The connector 2 is provided with a unidirectional valve 3 and an outlet 4 towards the ambient air. In contrast, the balloon is provided with an oxygen inlet 9, or an air-oxygen mixture supplying a reservoir or reservoir bag 6, used to accumulate the oxygen or oxygen mixture during the insufflation and the oxygen supply. injecting, via an admission 5 with unidirectional valve 7, to the balloon 1 in its phase of reinflation or expiration. Part of the oxygen can also directly feed the compressible balloon 1.

In Figure 2 there is shown a device according to the invention. It distinguishes - a compressible unit or balloon 1 having a connector 2 to the mask of a patient 8 (not shown). Connector 2 is provided with a one-way valve 3 for insufflation and an outlet 4 for ambient air for exhalation.
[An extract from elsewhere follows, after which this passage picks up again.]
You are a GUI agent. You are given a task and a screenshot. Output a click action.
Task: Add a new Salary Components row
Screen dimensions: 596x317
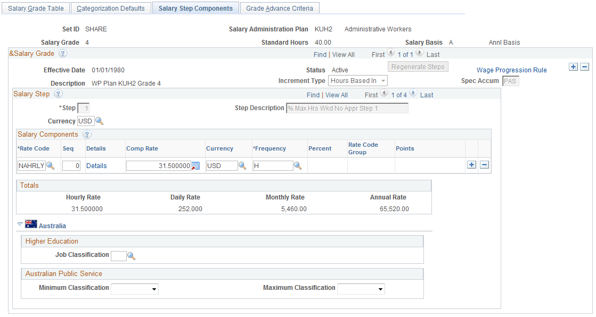[471, 164]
In contrast, the balloon 1 is provided with an admission of oxygen and / or air-oxygen mixture. The inlet is fed by a nozzle of a T-fitting 30, one of the other 31 of which leads to the ambient air with a non-return valve and the other channel is connected to a Venturi nozzle 32 fed by a coaxial jet 33 of 02 compressed on the one hand and ambient air by two admissions 34, 34a in the depression zone on the other hand. In this case the admission 9 of 02 of the BAVU is closed. - The air-oxygen mixture at the outlet of the connector 30 is injected at 5, via a unidirectional valve 7, to the balloon 1 in its reinflation phase. In FIG. 3, an example of an accelerator or Venturi valve 32 according to the invention adapted to provide an air-oxygen mixture with 31% oxygen is illustrated. There is an inner injection cone 33 of oxygen 5 mm in diameter at the base and 1 mm at the top, and two air intake windows (34,34a) of 17 x 7 mm. The valve has a length of 64mm, and a diameter of 23mm at the connection to the connector (2). The outlet pressure of a conventional O 2 source is generally between 3 and 5 bar.

Claims (3)

Claims (December 16, 2016): 1) Medical device including a manual bladder of the Unidirectional Valve Auto-Filler type (BAVU) for blowing a mixture of oxygen enriched air whose concentration (Fi02) is invariable once the flow of oxygen and the value of this concentration is chosen, comprising a hollow connector (30) with at least three channels, for example a T-connector, one of whose channels is connected to a source of oxygen (33) under pressure, two other channels being an air / oxygen inlet (5) of the balloon of said BAVU provided with a unidirectional valve (7) and an outlet channel (31) towards the ambient air also provided with a unidirectional valve , capable of opening beyond a given overpressure inside the connector (30), characterized in that the channel (33) at the oxygen source comprises a Venturi accelerator (32), one end of which is connected to said oxygen source (33), said ac Venturi celeriac (32) having one or more ambient air inlets (34,34a) in its depression zone. 2) Device according to claim 1 wherein the Venturi (32) is provided to provide an air-oxygen mixture of between 20 and 70% oxygen for a given oxygen flow. 3) Device set according to claim 1 or 2 comprising different Venturi (32) adapted to specific Fi02.